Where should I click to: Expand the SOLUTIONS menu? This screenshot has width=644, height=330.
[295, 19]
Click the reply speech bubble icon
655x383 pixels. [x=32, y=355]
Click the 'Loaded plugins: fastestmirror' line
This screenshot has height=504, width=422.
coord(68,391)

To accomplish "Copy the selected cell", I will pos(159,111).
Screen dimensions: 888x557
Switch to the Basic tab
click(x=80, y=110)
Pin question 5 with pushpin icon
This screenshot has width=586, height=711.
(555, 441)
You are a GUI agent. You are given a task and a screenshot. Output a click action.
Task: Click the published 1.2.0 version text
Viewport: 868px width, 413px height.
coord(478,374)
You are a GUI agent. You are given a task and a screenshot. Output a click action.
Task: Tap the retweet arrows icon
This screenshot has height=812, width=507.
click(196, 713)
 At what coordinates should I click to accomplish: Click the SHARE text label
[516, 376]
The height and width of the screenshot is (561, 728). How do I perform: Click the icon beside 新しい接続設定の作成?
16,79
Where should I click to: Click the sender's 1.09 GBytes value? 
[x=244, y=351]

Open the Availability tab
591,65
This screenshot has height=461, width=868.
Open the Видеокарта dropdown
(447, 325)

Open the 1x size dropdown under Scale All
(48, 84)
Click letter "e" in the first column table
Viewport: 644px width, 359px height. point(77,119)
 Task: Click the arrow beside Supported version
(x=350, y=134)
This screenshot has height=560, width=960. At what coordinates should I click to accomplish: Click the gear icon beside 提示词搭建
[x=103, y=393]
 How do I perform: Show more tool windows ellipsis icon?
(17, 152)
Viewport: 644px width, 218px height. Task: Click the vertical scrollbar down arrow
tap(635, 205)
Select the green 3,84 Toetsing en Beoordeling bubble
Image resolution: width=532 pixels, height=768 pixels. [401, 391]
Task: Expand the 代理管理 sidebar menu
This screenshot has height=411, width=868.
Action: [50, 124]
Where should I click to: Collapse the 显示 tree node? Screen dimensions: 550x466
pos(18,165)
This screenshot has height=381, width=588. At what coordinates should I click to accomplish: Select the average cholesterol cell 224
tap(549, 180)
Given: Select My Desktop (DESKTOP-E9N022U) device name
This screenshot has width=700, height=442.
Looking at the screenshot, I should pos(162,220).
- - - -
> **Task brief**
Only the lines from the one that contains "Given: Select My" to the end of the entries above should be given again, exactly and in full.

> **Exercise answer**
Given: Select My Desktop (DESKTOP-E9N022U) device name
This screenshot has width=700, height=442.
Looking at the screenshot, I should pos(162,220).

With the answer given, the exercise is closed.